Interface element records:
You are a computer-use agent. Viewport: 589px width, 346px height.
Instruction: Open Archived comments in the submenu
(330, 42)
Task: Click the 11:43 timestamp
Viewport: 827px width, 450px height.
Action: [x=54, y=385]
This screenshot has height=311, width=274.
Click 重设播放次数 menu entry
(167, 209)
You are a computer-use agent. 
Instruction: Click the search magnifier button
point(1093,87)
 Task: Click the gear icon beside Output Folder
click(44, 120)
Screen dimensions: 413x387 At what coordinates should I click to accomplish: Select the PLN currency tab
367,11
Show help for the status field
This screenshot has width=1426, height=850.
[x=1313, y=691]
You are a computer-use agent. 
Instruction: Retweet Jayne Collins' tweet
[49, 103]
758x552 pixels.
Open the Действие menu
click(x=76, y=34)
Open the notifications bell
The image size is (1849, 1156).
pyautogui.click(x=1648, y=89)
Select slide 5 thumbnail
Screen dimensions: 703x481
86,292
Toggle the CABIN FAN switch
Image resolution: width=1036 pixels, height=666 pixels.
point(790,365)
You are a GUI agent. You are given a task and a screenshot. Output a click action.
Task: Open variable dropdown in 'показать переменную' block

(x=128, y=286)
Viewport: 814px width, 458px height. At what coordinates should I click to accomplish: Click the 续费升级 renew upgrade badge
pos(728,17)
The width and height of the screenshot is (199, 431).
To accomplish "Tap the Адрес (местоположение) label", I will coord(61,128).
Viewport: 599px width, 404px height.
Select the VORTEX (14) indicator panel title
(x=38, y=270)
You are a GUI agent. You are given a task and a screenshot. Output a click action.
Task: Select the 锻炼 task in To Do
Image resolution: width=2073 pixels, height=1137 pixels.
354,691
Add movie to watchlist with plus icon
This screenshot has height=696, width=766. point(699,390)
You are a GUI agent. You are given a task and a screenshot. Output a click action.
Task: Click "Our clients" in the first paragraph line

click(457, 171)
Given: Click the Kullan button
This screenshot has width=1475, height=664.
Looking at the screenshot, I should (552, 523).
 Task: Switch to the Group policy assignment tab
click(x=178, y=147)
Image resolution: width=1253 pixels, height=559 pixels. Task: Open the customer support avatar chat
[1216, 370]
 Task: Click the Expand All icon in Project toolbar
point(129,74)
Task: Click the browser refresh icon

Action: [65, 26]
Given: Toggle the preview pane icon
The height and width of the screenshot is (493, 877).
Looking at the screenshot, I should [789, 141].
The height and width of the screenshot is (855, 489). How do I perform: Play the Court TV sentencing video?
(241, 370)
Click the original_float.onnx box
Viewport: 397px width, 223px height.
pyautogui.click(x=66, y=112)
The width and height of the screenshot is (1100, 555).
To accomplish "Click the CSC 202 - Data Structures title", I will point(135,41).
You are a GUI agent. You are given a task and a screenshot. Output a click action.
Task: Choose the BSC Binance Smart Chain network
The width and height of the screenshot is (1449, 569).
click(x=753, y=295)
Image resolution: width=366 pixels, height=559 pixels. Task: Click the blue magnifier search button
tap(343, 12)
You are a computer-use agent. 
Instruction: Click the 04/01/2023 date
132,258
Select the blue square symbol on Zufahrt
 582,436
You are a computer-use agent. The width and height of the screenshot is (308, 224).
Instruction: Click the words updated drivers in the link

## Short exercise
Give every line of the records above as a JSON list of strings, one string per line, leaving out the blank lines.

## Right answer
[
  "You are a computer-use agent. Viewport: 589px width, 346px height.",
  "Instruction: Open Archived comments in the submenu",
  "(330, 42)",
  "Task: Click the 11:43 timestamp",
  "Viewport: 827px width, 450px height.",
  "Action: [x=54, y=385]",
  "This screenshot has height=311, width=274.",
  "Click 重设播放次数 menu entry",
  "(167, 209)",
  "You are a computer-use agent. ",
  "Instruction: Click the search magnifier button",
  "point(1093,87)",
  " Task: Click the gear icon beside Output Folder",
  "click(44, 120)",
  "Screen dimensions: 413x387 At what coordinates should I click to accomplish: Select the PLN currency tab",
  "367,11",
  "Show help for the status field",
  "This screenshot has width=1426, height=850.",
  "[x=1313, y=691]",
  "You are a computer-use agent. ",
  "Instruction: Retweet Jayne Collins' tweet",
  "[49, 103]",
  "758x552 pixels.",
  "Open the Действие menu",
  "click(x=76, y=34)",
  "Open the notifications bell",
  "The image size is (1849, 1156).",
  "pyautogui.click(x=1648, y=89)",
  "Select slide 5 thumbnail",
  "Screen dimensions: 703x481",
  "86,292",
  "Toggle the CABIN FAN switch",
  "Image resolution: width=1036 pixels, height=666 pixels.",
  "point(790,365)",
  "You are a GUI agent. You are given a task and a screenshot. Output a click action.",
  "Task: Open variable dropdown in 'показать переменную' block",
  "(x=128, y=286)",
  "Viewport: 814px width, 458px height. At what coordinates should I click to accomplish: Click the 续费升级 renew upgrade badge",
  "pos(728,17)",
  "The width and height of the screenshot is (199, 431).",
  "To accomplish \"Tap the Адрес (местоположение) label\", I will coord(61,128).",
  "Viewport: 599px width, 404px height.",
  "Select the VORTEX (14) indicator panel title",
  "(x=38, y=270)",
  "You are a GUI agent. You are given a task and a screenshot. Output a click action.",
  "Task: Select the 锻炼 task in To Do",
  "Image resolution: width=2073 pixels, height=1137 pixels.",
  "354,691",
  "Add movie to watchlist with plus icon",
  "This screenshot has height=696, width=766. point(699,390)",
  "You are a GUI agent. You are given a task and a screenshot. Output a click action.",
  "Task: Click \"Our clients\" in the first paragraph line",
  "click(457, 171)",
  "Given: Click the Kullan button",
  "This screenshot has width=1475, height=664.",
  "Looking at the screenshot, I should (552, 523).",
  " Task: Switch to the Group policy assignment tab",
  "click(x=178, y=147)",
  "Image resolution: width=1253 pixels, height=559 pixels. Task: Open the customer support avatar chat",
  "[1216, 370]",
  " Task: Click the Expand All icon in Project toolbar",
  "point(129,74)",
  "Task: Click the browser refresh icon",
  "Action: [65, 26]",
  "Given: Toggle the preview pane icon",
  "The height and width of the screenshot is (493, 877).",
  "Looking at the screenshot, I should [789, 141].",
  "The height and width of the screenshot is (855, 489). How do I perform: Play the Court TV sentencing video?",
  "(241, 370)",
  "Click the original_float.onnx box",
  "Viewport: 397px width, 223px height.",
  "pyautogui.click(x=66, y=112)",
  "The width and height of the screenshot is (1100, 555).",
  "To accomplish \"Click the CSC 202 - Data Structures title\", I will point(135,41).",
  "You are a GUI agent. You are given a task and a screenshot. Output a click action.",
  "Task: Choose the BSC Binance Smart Chain network",
  "The width and height of the screenshot is (1449, 569).",
  "click(x=753, y=295)",
  "Image resolution: width=366 pixels, height=559 pixels. Task: Click the blue magnifier search button",
  "tap(343, 12)",
  "You are a computer-use agent. ",
  "Instruction: Click the 04/01/2023 date",
  "132,258",
  "Select the blue square symbol on Zufahrt",
  " 582,436",
  "You are a computer-use agent. The width and height of the screenshot is (308, 224).",
  "Instruction: Click the words updated drivers in the link"
]